Al Zawahri’s objective in founding the Egyptian Islamic Jihad was none other than to overthrow the secular, corrupt Egyptian government. This objective has been reached, not by violent means, nor to install an Islamic republic, but by peaceful means and to install a democracy. And it was achieved through the mobilization of young people and civil society, and not by a terrorist organization through assassinations and indiscriminate bombings. This is the determining factor, and the one that may turn out to be the coup de grâce for Al-Qaeda.

The war in Afghanistan has ceased to be a “war of need” to become a “war of choice.” Its initial justification, the overthrow of the Taliban regime that was the basis of “The Base” (for this is the meaning of “Al-Qaeda”), has since been achieved. The ruinous distraction of Iraq’s bloodshed not only prevented the task from being finished, but also threw gasoline on the embers of Al-Qaeda. Nevertheless, once Baghdad was stabilized, Kabul could not be abandoned without having won the highly symbolic trophy of the head of Bin Laden. And even if the trophy was brought down in neighboring Pakistan, the time has come to return home. The next step now is to begin the withdrawal of troops from Afghanistan, and that entails concentrating attacks on what is left of Al-Qaeda in Pakistan, stabilizing the difficult relationship with the civilian rulers in Islamabad, and negotiating with the Taliban on both sides of the border.

For almost 10 years, the war effort in Afghanistan has been enormous, and the results ambiguous, to put it mildly. But Europe (and the United States) need to devote their increasingly meagre resources to other issues such as, for example, revitalizing their own economies and reaching a rapid resolution of the operation under way in Libya, a fundamental objective in order to demonstrate the seriousness of Western support for democratic change in the Arabic countries. This transformation represents a major geopolitical shift, and there is no justification for scrimping on resources in the Mediterranean while continuing sine die an investment in the distant mountains of Tora Bora (what cannot go on, as the Mayor of Los Angeles put it recently, is “the building of bridges in Kandahar and not in Baltimore.”)
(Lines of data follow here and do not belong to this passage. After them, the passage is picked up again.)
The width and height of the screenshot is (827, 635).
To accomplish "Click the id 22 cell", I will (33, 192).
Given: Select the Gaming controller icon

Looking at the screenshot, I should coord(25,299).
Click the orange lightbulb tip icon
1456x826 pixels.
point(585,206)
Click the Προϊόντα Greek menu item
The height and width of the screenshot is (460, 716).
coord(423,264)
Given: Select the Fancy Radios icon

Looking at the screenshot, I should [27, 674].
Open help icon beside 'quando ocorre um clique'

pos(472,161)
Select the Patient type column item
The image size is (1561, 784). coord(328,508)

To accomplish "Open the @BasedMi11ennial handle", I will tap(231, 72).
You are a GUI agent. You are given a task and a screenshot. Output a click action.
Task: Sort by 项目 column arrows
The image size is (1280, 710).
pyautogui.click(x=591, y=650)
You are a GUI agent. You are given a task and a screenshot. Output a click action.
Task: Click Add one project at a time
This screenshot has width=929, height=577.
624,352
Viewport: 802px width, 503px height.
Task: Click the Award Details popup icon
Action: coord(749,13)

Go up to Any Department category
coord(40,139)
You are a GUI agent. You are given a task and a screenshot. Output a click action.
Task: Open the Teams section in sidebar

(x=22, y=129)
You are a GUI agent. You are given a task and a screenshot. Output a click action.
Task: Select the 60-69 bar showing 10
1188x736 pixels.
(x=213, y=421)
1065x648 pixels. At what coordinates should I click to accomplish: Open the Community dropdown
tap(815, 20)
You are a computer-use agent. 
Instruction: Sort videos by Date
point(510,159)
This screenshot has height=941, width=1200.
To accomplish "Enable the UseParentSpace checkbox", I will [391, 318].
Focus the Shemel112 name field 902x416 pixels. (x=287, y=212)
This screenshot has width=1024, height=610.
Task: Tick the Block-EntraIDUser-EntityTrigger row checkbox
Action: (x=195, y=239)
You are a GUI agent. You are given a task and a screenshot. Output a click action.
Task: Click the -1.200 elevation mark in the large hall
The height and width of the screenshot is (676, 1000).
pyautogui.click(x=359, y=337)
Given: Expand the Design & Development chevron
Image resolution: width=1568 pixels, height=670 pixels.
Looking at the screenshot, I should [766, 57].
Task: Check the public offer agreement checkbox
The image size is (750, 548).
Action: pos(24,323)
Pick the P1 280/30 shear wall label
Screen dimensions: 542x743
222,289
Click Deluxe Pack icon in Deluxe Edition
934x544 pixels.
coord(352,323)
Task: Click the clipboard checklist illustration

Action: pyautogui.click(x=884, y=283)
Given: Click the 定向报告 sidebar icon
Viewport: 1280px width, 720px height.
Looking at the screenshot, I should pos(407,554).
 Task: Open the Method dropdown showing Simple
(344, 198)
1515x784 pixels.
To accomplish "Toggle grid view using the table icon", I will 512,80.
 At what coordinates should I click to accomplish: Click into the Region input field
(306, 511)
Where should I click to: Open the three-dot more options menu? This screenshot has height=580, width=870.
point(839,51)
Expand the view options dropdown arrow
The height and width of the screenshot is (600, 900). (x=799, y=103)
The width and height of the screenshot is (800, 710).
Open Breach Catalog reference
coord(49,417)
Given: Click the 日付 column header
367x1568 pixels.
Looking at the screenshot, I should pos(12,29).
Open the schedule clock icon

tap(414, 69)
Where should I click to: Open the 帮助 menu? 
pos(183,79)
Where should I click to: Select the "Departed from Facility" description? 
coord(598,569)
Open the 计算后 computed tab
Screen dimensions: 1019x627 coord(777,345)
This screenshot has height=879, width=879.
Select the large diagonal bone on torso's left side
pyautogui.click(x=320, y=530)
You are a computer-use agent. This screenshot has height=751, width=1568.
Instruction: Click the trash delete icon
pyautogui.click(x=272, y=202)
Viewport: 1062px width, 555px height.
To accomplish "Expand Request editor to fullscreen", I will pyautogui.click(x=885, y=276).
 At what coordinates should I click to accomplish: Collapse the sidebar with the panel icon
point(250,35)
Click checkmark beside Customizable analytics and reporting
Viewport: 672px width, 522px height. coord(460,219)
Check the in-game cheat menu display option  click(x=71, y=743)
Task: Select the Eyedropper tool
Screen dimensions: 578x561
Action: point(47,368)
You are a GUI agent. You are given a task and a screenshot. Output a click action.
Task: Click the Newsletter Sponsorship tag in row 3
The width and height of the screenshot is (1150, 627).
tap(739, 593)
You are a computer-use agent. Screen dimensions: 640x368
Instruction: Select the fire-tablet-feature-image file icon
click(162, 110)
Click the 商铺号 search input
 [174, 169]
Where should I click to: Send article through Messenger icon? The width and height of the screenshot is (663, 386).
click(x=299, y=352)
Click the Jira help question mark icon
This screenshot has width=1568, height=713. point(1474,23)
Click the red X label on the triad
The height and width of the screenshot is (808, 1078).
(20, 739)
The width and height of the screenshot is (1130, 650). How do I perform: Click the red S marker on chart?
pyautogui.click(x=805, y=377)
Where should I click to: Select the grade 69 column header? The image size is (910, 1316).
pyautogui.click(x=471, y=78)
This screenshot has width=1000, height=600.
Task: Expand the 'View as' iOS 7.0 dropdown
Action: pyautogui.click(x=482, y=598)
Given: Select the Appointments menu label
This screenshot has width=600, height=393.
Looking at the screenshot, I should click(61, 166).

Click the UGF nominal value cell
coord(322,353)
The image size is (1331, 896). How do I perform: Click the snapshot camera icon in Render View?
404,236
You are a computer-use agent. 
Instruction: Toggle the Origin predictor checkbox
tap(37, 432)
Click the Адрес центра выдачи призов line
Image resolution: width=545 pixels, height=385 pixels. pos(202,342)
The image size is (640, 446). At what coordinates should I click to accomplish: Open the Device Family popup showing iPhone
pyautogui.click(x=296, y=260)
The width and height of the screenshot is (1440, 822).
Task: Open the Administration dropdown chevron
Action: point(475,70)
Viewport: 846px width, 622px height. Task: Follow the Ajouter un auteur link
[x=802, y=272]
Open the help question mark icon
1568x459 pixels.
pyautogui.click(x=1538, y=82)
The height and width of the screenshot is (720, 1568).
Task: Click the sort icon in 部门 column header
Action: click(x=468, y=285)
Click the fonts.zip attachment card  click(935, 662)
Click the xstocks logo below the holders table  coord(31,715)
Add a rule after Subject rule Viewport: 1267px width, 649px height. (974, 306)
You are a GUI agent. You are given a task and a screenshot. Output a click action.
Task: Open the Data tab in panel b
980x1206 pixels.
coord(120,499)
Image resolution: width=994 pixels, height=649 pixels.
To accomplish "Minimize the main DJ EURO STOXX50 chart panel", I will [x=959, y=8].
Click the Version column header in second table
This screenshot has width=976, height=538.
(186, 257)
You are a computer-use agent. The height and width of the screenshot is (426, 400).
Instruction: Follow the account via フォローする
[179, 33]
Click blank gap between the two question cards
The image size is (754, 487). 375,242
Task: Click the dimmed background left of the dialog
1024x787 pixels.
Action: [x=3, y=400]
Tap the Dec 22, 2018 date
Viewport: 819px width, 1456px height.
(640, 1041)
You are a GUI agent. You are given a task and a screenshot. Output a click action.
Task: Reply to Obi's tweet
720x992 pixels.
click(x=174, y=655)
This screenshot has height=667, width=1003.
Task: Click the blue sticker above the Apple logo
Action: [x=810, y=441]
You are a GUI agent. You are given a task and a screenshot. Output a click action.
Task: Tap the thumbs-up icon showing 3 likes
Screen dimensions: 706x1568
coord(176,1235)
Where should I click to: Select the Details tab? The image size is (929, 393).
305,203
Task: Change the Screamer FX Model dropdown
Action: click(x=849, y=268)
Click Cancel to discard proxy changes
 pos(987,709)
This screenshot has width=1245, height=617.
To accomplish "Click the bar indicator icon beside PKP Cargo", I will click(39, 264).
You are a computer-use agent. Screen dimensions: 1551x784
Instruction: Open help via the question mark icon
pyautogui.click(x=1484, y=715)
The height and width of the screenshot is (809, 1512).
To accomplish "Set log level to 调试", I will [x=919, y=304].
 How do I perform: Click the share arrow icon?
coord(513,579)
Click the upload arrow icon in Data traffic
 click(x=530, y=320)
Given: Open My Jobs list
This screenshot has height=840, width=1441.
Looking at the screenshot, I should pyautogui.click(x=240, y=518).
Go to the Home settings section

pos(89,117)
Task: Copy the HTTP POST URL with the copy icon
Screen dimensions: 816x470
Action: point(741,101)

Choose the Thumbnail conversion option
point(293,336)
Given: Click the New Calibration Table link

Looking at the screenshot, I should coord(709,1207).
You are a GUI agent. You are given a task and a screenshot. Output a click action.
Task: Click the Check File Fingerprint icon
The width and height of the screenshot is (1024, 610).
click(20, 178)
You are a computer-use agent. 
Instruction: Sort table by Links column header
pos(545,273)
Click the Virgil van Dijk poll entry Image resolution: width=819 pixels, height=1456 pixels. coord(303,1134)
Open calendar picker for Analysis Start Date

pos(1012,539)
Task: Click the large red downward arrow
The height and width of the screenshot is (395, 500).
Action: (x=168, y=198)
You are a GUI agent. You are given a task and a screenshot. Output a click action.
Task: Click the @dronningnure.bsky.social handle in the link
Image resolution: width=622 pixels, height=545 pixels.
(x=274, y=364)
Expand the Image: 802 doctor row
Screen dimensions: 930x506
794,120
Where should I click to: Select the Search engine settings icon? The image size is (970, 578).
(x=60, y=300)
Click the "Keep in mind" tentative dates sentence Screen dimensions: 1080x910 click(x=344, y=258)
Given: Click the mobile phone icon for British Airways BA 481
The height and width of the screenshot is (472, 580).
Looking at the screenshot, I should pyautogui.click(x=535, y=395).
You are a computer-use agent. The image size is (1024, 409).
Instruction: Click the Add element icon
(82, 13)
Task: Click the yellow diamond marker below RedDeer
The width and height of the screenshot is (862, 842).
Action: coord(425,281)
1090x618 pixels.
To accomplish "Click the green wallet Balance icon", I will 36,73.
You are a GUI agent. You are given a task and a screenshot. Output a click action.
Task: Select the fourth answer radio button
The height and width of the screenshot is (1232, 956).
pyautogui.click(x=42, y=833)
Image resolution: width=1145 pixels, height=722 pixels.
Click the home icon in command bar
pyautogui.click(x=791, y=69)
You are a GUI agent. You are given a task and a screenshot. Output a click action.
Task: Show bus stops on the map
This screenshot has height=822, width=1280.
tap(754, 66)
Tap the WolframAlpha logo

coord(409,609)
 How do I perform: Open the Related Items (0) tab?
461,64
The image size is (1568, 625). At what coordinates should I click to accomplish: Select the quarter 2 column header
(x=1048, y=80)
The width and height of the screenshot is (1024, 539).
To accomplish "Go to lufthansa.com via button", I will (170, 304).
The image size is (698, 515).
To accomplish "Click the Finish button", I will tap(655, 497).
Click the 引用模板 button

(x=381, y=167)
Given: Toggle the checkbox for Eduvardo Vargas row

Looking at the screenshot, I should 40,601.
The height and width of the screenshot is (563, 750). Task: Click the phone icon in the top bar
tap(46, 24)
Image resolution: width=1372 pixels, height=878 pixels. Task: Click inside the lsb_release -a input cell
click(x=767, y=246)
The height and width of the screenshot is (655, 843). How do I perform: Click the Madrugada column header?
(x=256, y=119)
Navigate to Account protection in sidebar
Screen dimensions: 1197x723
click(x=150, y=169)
From the Nile to the Atlantic, from Sinai to the Strait of Ormuz, the maintenance of the status quo as doctrine has come to an end. The panorama of the Arabic and Islamic world inherited by Al-Zawahri has little to do any more with the possibility of a hypothetical Great Sunni Caliphate, which he and Bin Laden dreamed of in the ‘90s. In Afghanistan, whether the military likes it or not, withdrawal is under way, and the Global War on Terror has culminated with the, above all, psychological blow in Abbottabad. It will be necessary to continuing carrying out surgical strikes against what Al-Zawahri and the various “violent extremist organizations,” or VEOs, as specialists in what were formerly known as terrorist groups now prefer to call them. But at this stage nothing can justify the massive deployment of tens of thousands of combat troops in Afghan territory, and the price tag of 2 billion dollars a week, on a protracted war that has been financed not with tax income but through public debt.